Сами герои статьи присутствовали здесь же, пунцовые от стыда, – оба не знали, забраться им под стол, чтобы избежать насмешливых взглядов, или присоединиться ко всеобщему веселью. Их хлопали по плечам, ободряюще тыкали локтями в бока, а старший констебль все читал и читал…
Славная старая традиция… Одна из многих. Каждый Новый год полицейские в Саквояжне собирали передовицы с описанием «проколов» своих коллег за уходящий год
Стрелка висящих над камином часов неумолимо, и все же так медленно, ползла в сторону окончания этого долгого унылого года, и с каждой минутой в пабе становилось все жарче и веселее. Кто-то рассказывал приятелям, как «славно отделал того гуталинщика, который приехал в Тремпл-Толл в вагоне с углем», кто-то делал ставки на бои в крысиных ямах в Гари, а кто-то с кем-то просто играл в «Мокрого пса», карточную игру, расхожую в среде представителей закона да моряков.
Один из младших констеблей спросил:
– Когда же на сцену уже выйдет мистер Мяуси?
– Скоро-скоро! – ему ответили. – Все ждут, и ты жди!
В общем зале стояли суматоха и гам. «Колокол и Шар» был насквозь пропитан не только душевностью, но также бессердечием, грубостью и бесстыдной вальяжностью. Ножки запеченных гусей путешествовали на подносах между столами, а кружки то и дело стучали друг о дружку. Разной степени мутности взгляды, то и дело вонзались в часы…
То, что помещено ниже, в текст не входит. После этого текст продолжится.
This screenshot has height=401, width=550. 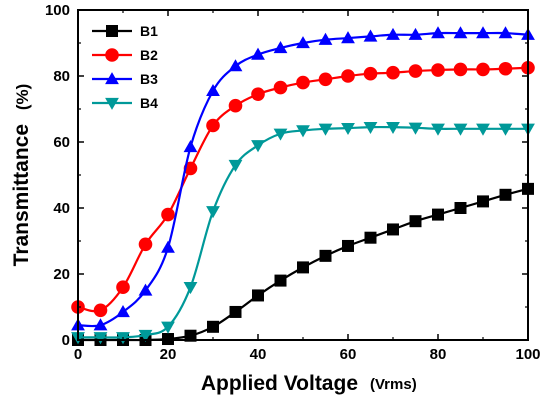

Кто-то затянул старую-добрую новогоднюю кэрол «Крыса виснет на ноже», и все в пабе, не исключая самого мистера Брекенрида и даже Фонаря, пса констебля Гоббса, отвлеклись от своих дел и разговоров и присоединились к пению.
Пейте! Пейте! Лейся хмель!
«Заяц» в кружке – дверь с петель!
То идет не Новый год!
То полиция идет!
Славься, верная дубинка, –
Мы тобой почешем спинки!
Бойся нас и вор, и плут!
Бойся нас – и там и тут!
Бьют часы, мы бьем сильнее!
Правы мы, ведь нам виднее!
Мы пройдем по всем мостам,
Громыхая в барабан!
Э-э-эй-хо! Э-э-эй-хо!
Скрип веревки, хрип воровки…
Полночь близится уже!
Ждать недолго нам осталось:
Крыса виснет на ноже.
Новый год мы встретим в пабе
С кружкой «Зайца» на столе!
Всех вертлявых вздернем браво
На фонарном мы столбе!
Каждый из числа гордых обладателей синего мундира горланил песню во все горло: здесь все единодушно считали, что, чем громче и яростнее ты поешь эту песню, тем ты становишься лучше, как полицейский. «Колокол и Шар» ходил ходуном, столы подпрыгивали, само здание мелко стрясалось. Со стороны можно было решить, что внутри началась война.